Learning Objectives:
- Evaluate the quality of your NGS data using FastQC
- Create and run a job submission script to automate quality assessment
Quality Control of FASTQ files
The first step in the RNA-Seq workflow is to take the FASTQ files received from the sequencing facility and assess the quality of the sequence reads.
Unmapped read data (FASTQ)
The FASTQ file format is the defacto file format for sequence reads generated from next-generation sequencing technologies. This file format evolved from FASTA in that it contains sequence data, but also contains quality information. Similar to FASTA, the FASTQ file begins with a header line. The difference is that the FASTQ header is denoted by a @
character. For a single record (sequence read) there are four lines, each of which are described below:
Line | Description |
---|---|
1 | Always begins with ‘@’ and then information about the read |
2 | The actual DNA sequence |
3 | Always begins with a ‘+’ and sometimes the same info in line 1 |
4 | Has a string of characters which represent the quality scores; must have same number of characters as line 2 |
Let’s use the following read as an example:
@HWI-ST330:304:H045HADXX:1:1101:1111:61397
CACTTGTAAGGGCAGGCCCCCTTCACCCTCCCGCTCCTGGGGGANNNNNNNNNNANNNCGAGGCCCTGGGGTAGAGGGNNNNNNNNNNNNNNGATCTTGG
+
@?@DDDDDDHHH?GH:?FCBGGB@C?DBEGIIIIAEF;FCGGI#########################################################
As mentioned previously, line 4 has characters encoding the quality of each nucleotide in the read. The legend below provides the mapping of quality scores (Phred-33) to the quality encoding characters. Different quality encoding scales exist (differing by offset in the ASCII table), but note the most commonly used one is fastqsanger.
Quality encoding: !"#$%&'()*+,-./0123456789:;<=>?@ABCDEFGHI
| | | | |
Quality score: 0........10........20........30........40
Using the quality encoding character legend, the first nucelotide in the read (C) is called with a quality score of 31 and our Ns are called with a score of 2. As you can tell by now, this is a bad read.

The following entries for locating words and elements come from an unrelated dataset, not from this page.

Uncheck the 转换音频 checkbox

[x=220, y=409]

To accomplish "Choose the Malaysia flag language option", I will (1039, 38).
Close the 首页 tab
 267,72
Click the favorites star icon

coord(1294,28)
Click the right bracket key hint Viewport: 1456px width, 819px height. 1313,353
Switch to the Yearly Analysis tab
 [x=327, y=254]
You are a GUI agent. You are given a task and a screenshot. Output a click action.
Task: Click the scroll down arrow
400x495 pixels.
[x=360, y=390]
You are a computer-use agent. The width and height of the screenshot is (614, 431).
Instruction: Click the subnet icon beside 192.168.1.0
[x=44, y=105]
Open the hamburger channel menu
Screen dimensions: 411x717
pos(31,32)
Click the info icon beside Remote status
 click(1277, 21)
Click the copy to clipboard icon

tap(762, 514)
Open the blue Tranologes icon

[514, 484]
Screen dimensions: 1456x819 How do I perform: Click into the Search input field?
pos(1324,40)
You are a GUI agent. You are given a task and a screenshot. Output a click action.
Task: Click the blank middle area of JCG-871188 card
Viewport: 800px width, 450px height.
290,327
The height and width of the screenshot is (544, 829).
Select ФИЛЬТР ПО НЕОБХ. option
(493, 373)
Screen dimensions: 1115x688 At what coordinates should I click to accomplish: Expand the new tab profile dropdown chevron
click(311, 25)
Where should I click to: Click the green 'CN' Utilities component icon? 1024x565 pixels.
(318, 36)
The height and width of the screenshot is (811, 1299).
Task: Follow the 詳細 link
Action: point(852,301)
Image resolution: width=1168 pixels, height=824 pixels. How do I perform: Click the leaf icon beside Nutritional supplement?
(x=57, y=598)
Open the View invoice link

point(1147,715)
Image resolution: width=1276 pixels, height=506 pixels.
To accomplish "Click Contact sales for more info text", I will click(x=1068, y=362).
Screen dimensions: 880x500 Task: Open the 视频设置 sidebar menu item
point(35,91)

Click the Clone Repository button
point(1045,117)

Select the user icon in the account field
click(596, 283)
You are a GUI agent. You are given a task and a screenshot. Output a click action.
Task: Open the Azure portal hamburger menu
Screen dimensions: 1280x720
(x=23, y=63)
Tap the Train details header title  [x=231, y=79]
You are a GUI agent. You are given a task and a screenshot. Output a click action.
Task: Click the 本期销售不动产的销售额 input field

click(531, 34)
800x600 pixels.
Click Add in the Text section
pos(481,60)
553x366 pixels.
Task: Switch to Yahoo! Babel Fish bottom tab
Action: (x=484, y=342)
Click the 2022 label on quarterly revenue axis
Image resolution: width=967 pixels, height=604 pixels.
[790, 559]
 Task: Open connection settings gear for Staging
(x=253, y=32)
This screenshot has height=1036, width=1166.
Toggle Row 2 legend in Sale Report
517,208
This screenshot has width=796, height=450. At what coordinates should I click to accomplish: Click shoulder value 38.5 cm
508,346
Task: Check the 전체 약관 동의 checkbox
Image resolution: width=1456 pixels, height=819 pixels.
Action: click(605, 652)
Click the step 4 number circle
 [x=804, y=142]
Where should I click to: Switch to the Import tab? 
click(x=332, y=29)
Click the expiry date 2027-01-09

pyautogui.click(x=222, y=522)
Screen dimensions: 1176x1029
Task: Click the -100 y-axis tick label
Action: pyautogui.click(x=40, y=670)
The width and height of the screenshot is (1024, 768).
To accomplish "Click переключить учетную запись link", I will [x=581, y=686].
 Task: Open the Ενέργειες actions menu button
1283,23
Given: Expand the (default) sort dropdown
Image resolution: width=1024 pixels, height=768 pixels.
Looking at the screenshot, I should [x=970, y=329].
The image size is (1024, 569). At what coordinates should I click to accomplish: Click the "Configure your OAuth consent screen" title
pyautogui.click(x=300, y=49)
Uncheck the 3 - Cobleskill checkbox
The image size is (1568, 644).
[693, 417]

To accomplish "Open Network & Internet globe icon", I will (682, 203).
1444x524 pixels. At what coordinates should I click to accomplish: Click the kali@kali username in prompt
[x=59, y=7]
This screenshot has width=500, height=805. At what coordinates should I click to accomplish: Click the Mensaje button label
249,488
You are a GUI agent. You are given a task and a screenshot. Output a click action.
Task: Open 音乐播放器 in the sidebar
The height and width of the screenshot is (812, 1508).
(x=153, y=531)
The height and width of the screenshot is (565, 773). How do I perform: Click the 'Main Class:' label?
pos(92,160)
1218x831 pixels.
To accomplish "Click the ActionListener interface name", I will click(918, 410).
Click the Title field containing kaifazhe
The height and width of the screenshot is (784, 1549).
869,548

Each quality score represents the probability that the corresponding nucleotide call is incorrect. This quality score is logarithmically based and is calculated as:
Q = -10 x log10(P), where P is the probability that a base call is erroneous
These probabaility values are the results from the base calling algorithm and dependent on how much signal was captured for the base incorporation. The score values can be interpreted as follows:
Phred Quality Score | Probability of incorrect base call | Base call accuracy |
---|---|---|
10 | 1 in 10 | 90% |
20 | 1 in 100 | 99% |
30 | 1 in 1000 | 99.9% |
40 | 1 in 10,000 | 99.99% |
Therefore, for the first nucleotide in the read (C), there is less than a 1 in 1000 chance that the base was called incorrectly. Whereas, for the the end of the read there is greater than 50% probabaility that the base is called incorrectly.
Assessing quality with FastQC
Now we understand what information is stored in a FASTQ file, the next step is to examine quality metrics for our data.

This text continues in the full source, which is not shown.